Late-evaluating method definitions
timholy opened this issue · 9 comments
In the process of introducing Cartesian into base, I found myself wishing for a notation like this:
function getindex(A::AbstractArray, I::Int...N)
<code>
end
The idea here is that the last argument is not really a splat (and doesn't create a tuple); it's a promise to the compiler that the method will be created for any fixed N, for example a method for N=3 of
getindex(A::AbstractArray, I_1::Int, I_2::Int, I_3::Int)
This might help us get away from needing wrapper functions that use a dictionary _getindex_cache to implement multidimensional methods.
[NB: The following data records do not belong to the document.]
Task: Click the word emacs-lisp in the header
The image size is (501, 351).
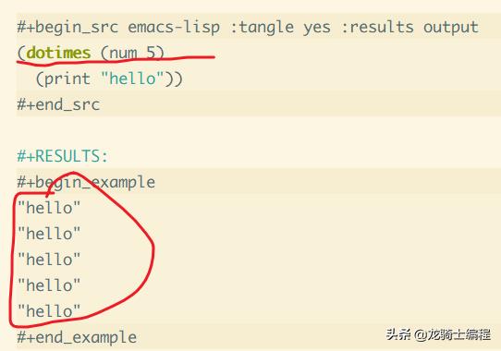Action: click(174, 27)
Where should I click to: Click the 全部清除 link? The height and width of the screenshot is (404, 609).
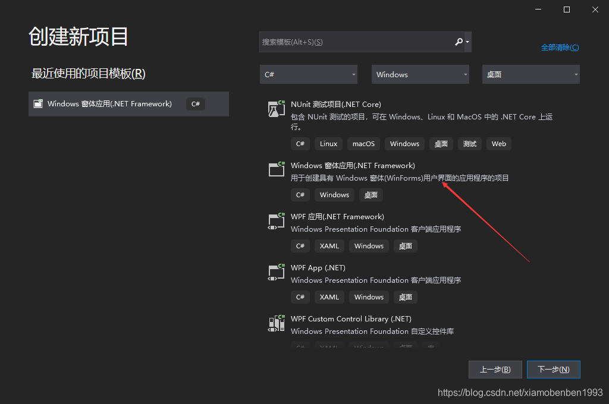tap(560, 47)
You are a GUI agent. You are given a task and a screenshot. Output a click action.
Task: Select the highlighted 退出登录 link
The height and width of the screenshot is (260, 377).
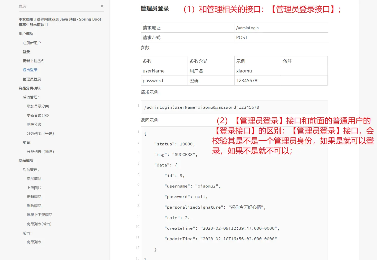[x=30, y=70]
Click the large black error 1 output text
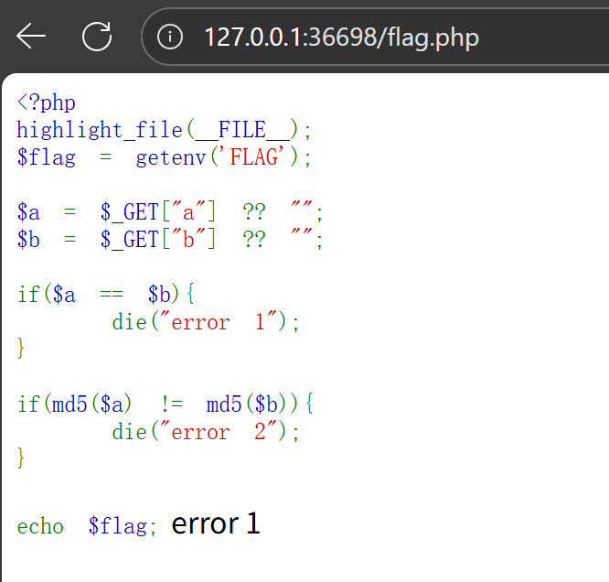Screen dimensions: 609x582 tap(216, 523)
A more complicated example would be auto-generating the slice functions described in #5394: in the absence of a late-evaluating method definition, to support slices where P is the dimensionality of the parent and C of the child would require binomial(P,C) method definitions. Of course, users are likely to need only a tiny fraction of these in any given session. The notation here might be similar,
getindex{T,A,I<:(RangeIndex...P)}(s::SubArray{T,C, A, I}, I::Int...C)
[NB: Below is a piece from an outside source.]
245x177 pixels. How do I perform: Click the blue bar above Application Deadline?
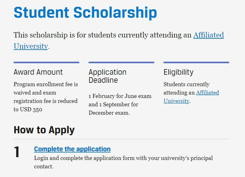tap(121, 63)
Note that there are two late-evaluating parameters in this case, P and C.
I'm not sure that the notation ...N covers all the potential uses of this idea, but it appears to be a start.
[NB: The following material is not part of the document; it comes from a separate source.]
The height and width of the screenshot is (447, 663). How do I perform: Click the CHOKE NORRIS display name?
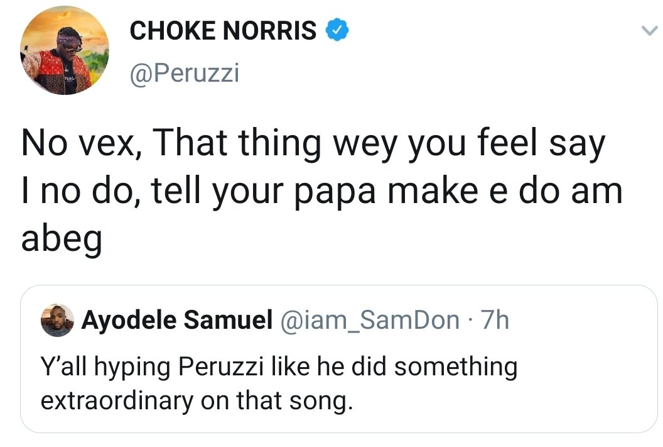(x=223, y=30)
This may be mostly or entirely redundant with #3706, and if so feel free to close this.
Would this be addressed just by making varargs functions faster and making it possible (or the default) to specialize them for any number of arguments?
It would cover many usages, but I'm not sure it would cover all. For example, the suggestion in #5394 appears to require some way of generating
s.parent[s.indexes[1], s.indexes[2][i]]
when s is a SubArray{T,1,A,(Int,Range1{Int}) but
s.parent[s.indexes[1][i], s.indexes[2]]
when s is a SubArray{T,1,A,(Range1{Int},Int) (note that the indexes parameters have been swapped). In other words, the body of the method definition might need to be a code-generator that knows the types of the inputs.
The T...N may be a red herring. Perhaps a better way is to introduce the notion of a latefunction, with the following rules:
- They return an
Expr - The
Exprserves as the body for a function with signature equal totypeof(args...), whereargsis the tuple of all arguments passed from the caller - The resulting function is compiled and added to the method table.
- The new method is used to evaluate all calls (this one, and all future ones) with that specific signature.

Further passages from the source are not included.